Au cours de la dernière décennie , la part des non-résidents dans le capital
des sociétés françaises a augmenté de façon sensible, et ce phénomène a été
observé dans la plupart des autres pays européens. Le marché européen est
devenu l'espace de référence pour les entreprises françaises. En même temps,
les grandes entreprises françaises ont fortement investi aux États-Unis et en Asie,
en finançant de plus en plus leur expansion avec des capitaux provenant d'investisseurs
étrangers, soit par échange d'actions, soit par émission d'obligations
privées.
Le groupe de travail «Mondialisation et recomposition du capital des entreprises
européennes» du Plan avait pour mandat de dresser un état des lieux de ces
phénomènes, d'examiner dans quelle mesure la restructuration des sociétés
s'opère sur des bases européennes et conduit à la constitution de groupes ayant
un ancrage en Europe.
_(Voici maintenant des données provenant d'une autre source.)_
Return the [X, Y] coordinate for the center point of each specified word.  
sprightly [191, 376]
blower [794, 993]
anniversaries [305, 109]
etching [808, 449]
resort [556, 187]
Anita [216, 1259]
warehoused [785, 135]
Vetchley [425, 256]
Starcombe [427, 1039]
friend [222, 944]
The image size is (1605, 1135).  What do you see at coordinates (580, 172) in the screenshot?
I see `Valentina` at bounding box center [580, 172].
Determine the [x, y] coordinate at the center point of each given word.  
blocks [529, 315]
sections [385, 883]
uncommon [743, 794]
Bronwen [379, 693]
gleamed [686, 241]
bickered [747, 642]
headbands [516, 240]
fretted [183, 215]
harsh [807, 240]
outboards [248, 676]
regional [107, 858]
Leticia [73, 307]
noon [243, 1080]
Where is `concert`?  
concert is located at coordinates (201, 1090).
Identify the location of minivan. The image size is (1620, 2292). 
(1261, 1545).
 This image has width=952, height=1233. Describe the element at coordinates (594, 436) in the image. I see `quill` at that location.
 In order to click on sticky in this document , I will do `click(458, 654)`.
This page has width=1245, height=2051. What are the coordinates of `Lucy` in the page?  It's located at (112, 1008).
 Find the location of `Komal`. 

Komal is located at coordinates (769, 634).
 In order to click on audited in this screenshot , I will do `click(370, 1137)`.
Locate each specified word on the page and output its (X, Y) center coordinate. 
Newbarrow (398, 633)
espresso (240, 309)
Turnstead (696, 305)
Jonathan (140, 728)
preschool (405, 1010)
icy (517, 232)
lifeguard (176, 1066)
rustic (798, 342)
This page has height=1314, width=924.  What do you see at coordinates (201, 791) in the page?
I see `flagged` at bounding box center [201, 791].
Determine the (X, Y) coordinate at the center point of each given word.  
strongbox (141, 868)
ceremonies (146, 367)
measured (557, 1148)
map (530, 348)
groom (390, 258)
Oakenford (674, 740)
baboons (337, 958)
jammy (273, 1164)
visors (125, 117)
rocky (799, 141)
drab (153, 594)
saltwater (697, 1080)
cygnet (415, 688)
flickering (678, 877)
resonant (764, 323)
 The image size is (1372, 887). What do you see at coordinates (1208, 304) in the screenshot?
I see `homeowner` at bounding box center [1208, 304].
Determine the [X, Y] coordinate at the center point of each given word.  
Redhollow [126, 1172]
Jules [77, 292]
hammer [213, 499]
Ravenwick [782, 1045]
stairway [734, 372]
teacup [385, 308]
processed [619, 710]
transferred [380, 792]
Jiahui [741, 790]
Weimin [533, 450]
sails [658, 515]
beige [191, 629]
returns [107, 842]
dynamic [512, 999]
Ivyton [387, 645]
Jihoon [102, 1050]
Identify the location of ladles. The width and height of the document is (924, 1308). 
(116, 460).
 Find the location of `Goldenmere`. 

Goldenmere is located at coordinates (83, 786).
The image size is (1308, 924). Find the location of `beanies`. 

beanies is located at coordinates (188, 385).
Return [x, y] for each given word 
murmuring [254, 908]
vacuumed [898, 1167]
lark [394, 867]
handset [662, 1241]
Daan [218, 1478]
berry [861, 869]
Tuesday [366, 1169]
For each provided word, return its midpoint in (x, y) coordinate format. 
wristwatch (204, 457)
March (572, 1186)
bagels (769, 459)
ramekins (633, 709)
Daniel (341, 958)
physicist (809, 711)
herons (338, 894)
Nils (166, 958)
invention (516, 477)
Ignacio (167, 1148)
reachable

Le groupe devait également évaluer les potentialités du
pôle européen dans la mondialisation et identifier les obstacles à la consolidation
de ce pôle. Trois interrogations sous-tendent principalement les travaux du groupe
«Mondialisation et recomposition du capital des entreprises européennes» : faut-il
s'inquiéter de l'importance prise par les capitaux étrangers dans les entreprises
françaises ? dans quelle mesure l'émergence de groupes européens offre-t-elle
une alternative à cette pénétration étrangère ? le cas échéant, quelles sont les
mesures susceptibles de consolider ce pôle européen ? Sans être exhaustif, le
rapport apporte quelques éclairages et des réponses.